Why bother using the slower cooker, then?


It's a cooking technique - low temps over a long period of time - not just a lazy mom gimmick. If you put crappy ingredients in there you will get a crappy meal. If you use it correctly you will end up with some delicious meals.



Agree. Anybody use their slow cooker instead of a pot on the stove (turned on high) b/c is safer and can be left alone? I make a lot of soups that way. Also almost any processed food will break down in a bad way in a crock pot.


That's interesting, because one reason I haven't bought a crock pot is that 90 percent of the recipes I see for them (on this site primarily) seem to rely heavily on processed foods--soup mix, canned soup, jarred salsa, barbecue sauce, etc.
Anonymous
Anonymous wrote:
Anonymous wrote:
Anonymous wrote:
Anonymous wrote:
Anonymous wrote:For some reason onions, garlic and shallots develop that metallic taste in slow cookers. I would either sauté them separately and add them near the end, omit them or substitute leeks. I don't know if other foods do the same thing. I've heard some commercial broths have a metallic taste, and that would only intensify when concentrated.
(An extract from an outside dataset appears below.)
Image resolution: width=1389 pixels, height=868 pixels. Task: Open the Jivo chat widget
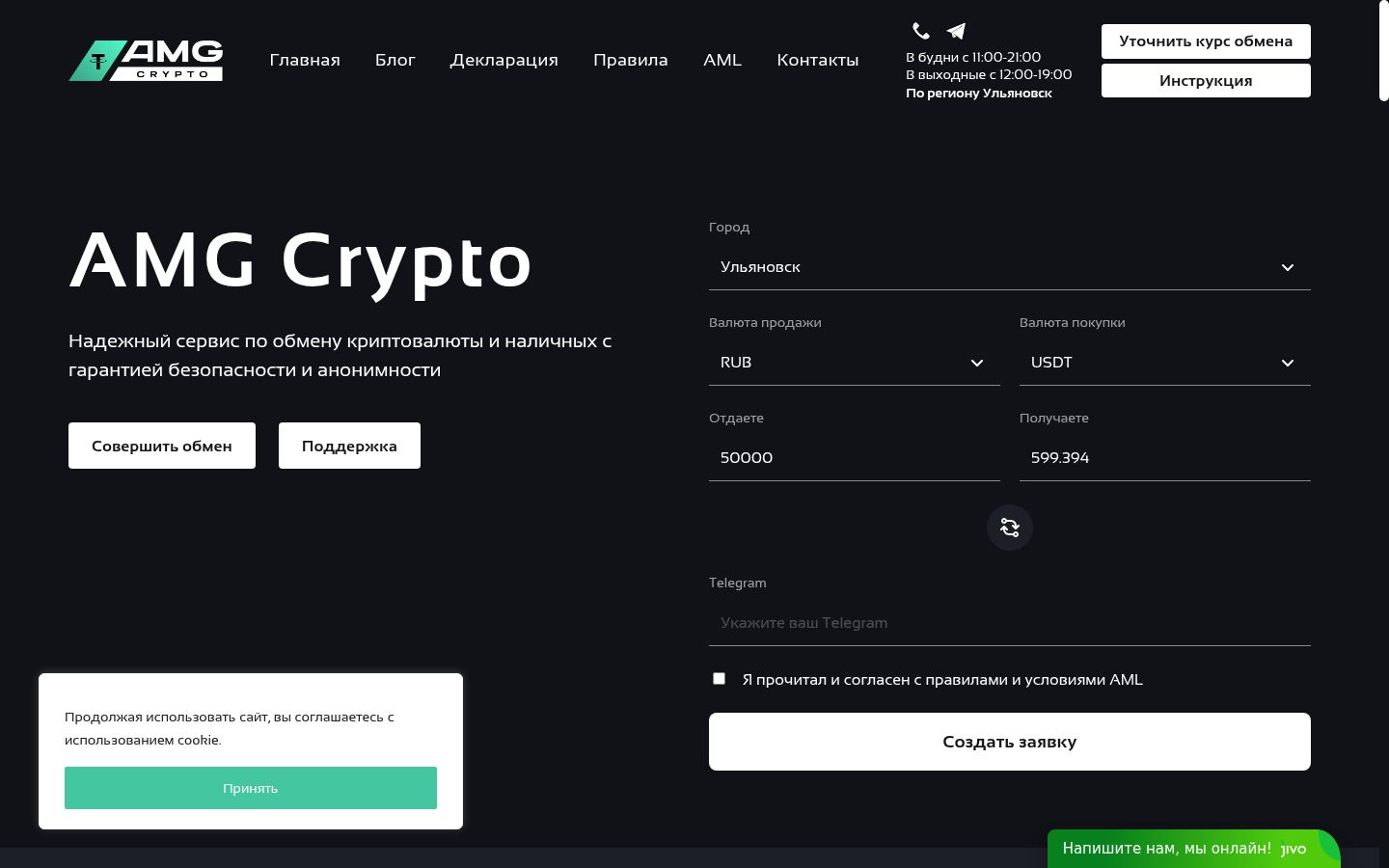tap(1194, 849)
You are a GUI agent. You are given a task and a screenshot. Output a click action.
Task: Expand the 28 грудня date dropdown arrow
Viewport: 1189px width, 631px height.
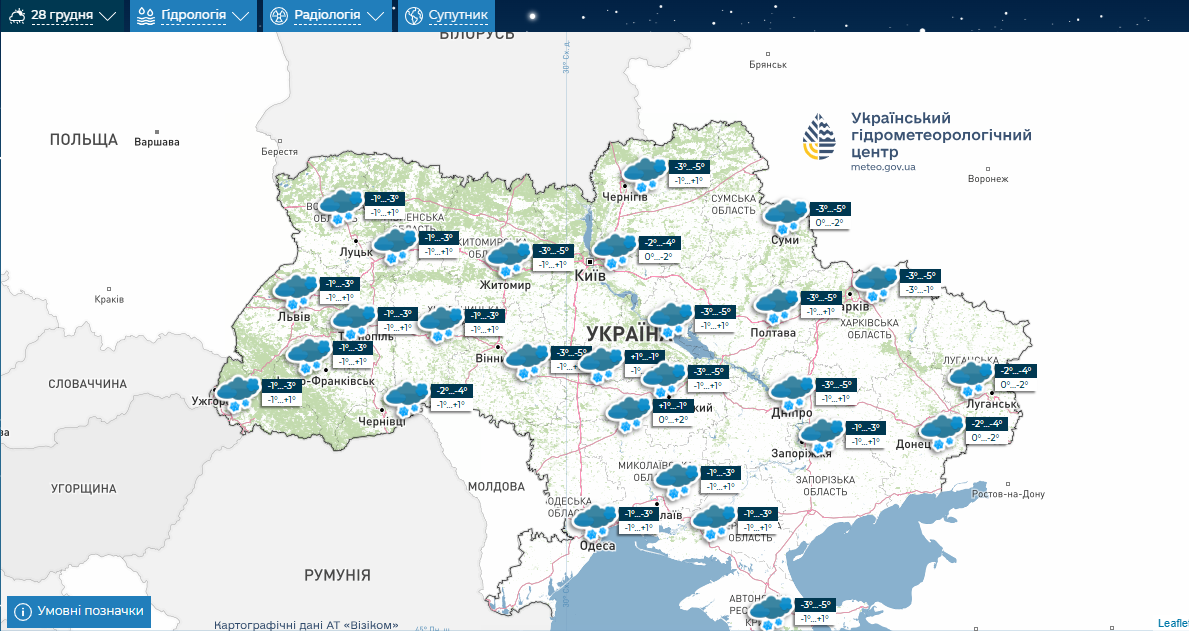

Why bother using the slower cooker, then?


It's a cooking technique - low temps over a long period of time - not just a lazy mom gimmick. If you put crappy ingredients in there you will get a crappy meal. If you use it correctly you will end up with some delicious meals.



Agree. Anybody use their slow cooker instead of a pot on the stove (turned on high) b/c is safer and can be left alone? I make a lot of soups that way. Also almost any processed food will break down in a bad way in a crock pot.


That's interesting, because one reason I haven't bought a crock pot is that 90 percent of the recipes I see for them (on this site primarily) seem to rely heavily on processed foods--soup mix, canned soup, jarred salsa, barbecue sauce, etc.


Yeah - look for better recipes. Some posted above.
Anonymous
Anonymous wrote:In addition to sauteeing aromatics and browning meat before putting them in the slow cooker, I usually add a couple of bay leaves. I also use homemade stock exclusively instead of commercial. (I make the stock in the crockpot!)



Same here, I've tried adding different fresh herbs. Bay leaves work wonderfully, so does parsley and cilantro. I do brown my meat and sauce the onions or veggies, it gives them a different taste.


Anonymous
This is one of the reasons I use a pressure cooker instead of a slow cooker. I think the huge amount of time food cooks in a slow cooker makes it taste off.
Anonymous
Anonymous wrote:I agree with OP. Slow cooker meals taste tin-ny.


Agreed. I much prefer my Instant Pot.
Anonymous
Anonymous wrote:I find meats in the slow cooker taste better if you brown them first in a skillet before adding them.


This. Also onions and garlic benefit from being browned first.
Anonymous
I am famous with family and friends for my cooking. I cannot eat anything from a crock pot. Chicken and beef look so tender an juicy. Not!
Looks are deceiving. Everything has the same dry metallic taste.
Anonymous
It is the crock pot itself releasing it's own toxic chemicals into your food. Meat looks juicy and tender but it tastes dry, mushy and metallic. Everything you cook has the same taste. Very bad for your health. That beautiful shiny surface inside your crockpot is poisoning you.
Anonymous
I agree! It does seem like it’s the onions or garlic. I have a very sensitive nose so I think that’s part of my problem.